Mike Stobe / Stringer

Esports: Should They Really Be in the Sports Section?

August 02, 2019 - 4:53 pm

By Charlie O @Charlieo1320

Listen to your team news NOW.

Two weeks ago, the majority of the world had never heard of Kyle “Bugha” Giersdorf. Now, almost everyone in the internet connected world knows that the 16-year old won $3 million by becoming the Fortnite World Cup solo champion. “Bugha” has been featured on major television shows whose viewers are asking themselves – “What is a Fortnite?”

As impressive as the $3 million top prize was – the total prize pool of $30 million for the tournament was even more “mind blowing”. Turner “Tfue” Tenney competed and finished 67th which was outside the rank to qualify for additional prize money. He did not care. Tenney pocketed $50,000 for just showing up at the event.

The Venue

The event was held at the Arthur Ashe Stadium at the USTA Billie King National Tennis Center in New York. Why you ask? The stadium has a retractable roof, so it is covered. It also seats over 23,000 fans which gives it a greater seating capacity than the world’s most famous arena – Madison Square Garden. The stadium was sold out for the weekend!
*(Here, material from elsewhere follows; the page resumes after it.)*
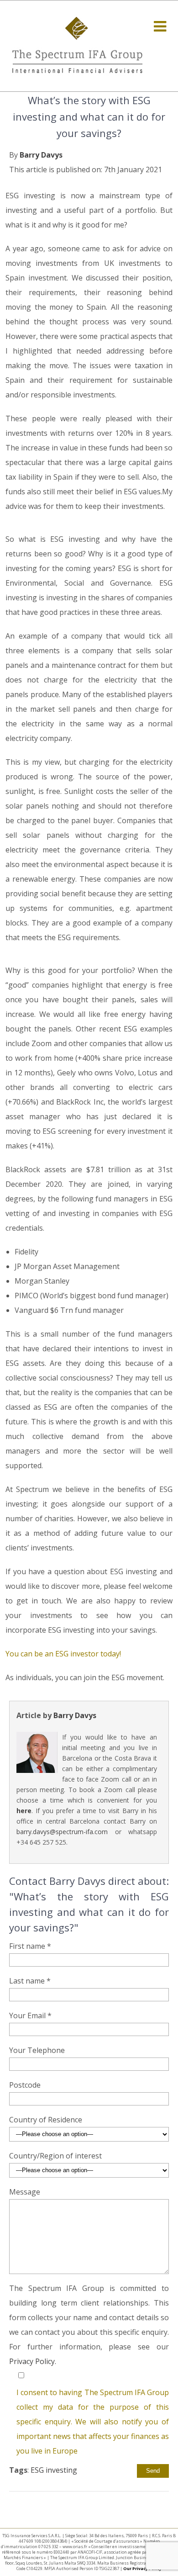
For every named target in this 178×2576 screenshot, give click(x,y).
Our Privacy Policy (142, 2568)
The video set up for the tournament was a virtual sensory overload.

Viewership

Epic Games – the parent company and promoter of the championship – released viewership numbers for the finals. In their post, the company revealed that 2.3 million viewers watched the finals on You Tube and Twitch.

Epic followed the viewership reveal with a reminder that those numbers did not include those who watched via Twitter, Facebook and within the game itself. With just the known numbers, the finals were the most watched gaming finals in history – excluding China.

Is this really sports?

Sports people think esports are the real deal. ESPN now has their own esports section. Leagues, team owners and players are looking to make alliances with game developers, promoters and players to cash in on what they know is going to be a payday.

NBA players Josh Hart and Reggie Jackson played in the Fortnite Pro-Am in June. Andre Drummond of the Pistons is a gamer. Pro Basketball has the NBA 2K League that features gaming teams from 21 of league’s franchises.

It’s about competition, strategy, hand-eye coordination and the will to win without having to be 7-feet tall and weigh 300 pounds. You can be 16-years old and be champion of the world with $3 million in the bank.

Who owns teams and leagues?

Let’s use just one example. Kroenke Sports & Entertainment owns the Los Angeles Rams, Denver Nuggets, Colorado Avalanche, Colorado Rapids, Arsenal F.C. and the Los Angeles Gladiators, an esports gaming team.

KS&E has now agreed to drop $30.25 million to buy the Echo Fox’s League of Legends Championship Series slot. They also own a slot in the Overwatch League which they purchased for $20 million.

This is a company that is driven by sports dollars. They obviously believe that big money is about to be had in esports.

Personal note

I had to make a choice at the California State Fair last week. I could either go to the Craft Exhibit Hall or checkout the esports center. I chose esports.

The day that I was there was just a demonstration day. The tournament to the “death” was scheduled for the next day. I settled down in a chair and started watching the action on the big screen. I began listening to the conversations between the players.

After a while, I picked up on the rhythm of the game and conversation. I started to become mesmerized by the action. Next, I was rooting for one of the players. Then, my cellphone went off and my wife wanted to know where I was. That ended my esports day.

It’s going to be huge

Let’s change that point. Esports are already huge, and they are only going to get bigger. Now that companies have proved they can sellout arenas for championships plus draw viewers on multiple platforms, promoters and advertisers will be standing in line for a chance host an event.

I can envision the next Fortnite World Cup being held at “Jerry’s House” (AT&T Stadium in Dallas) with 100,000 people in attendance.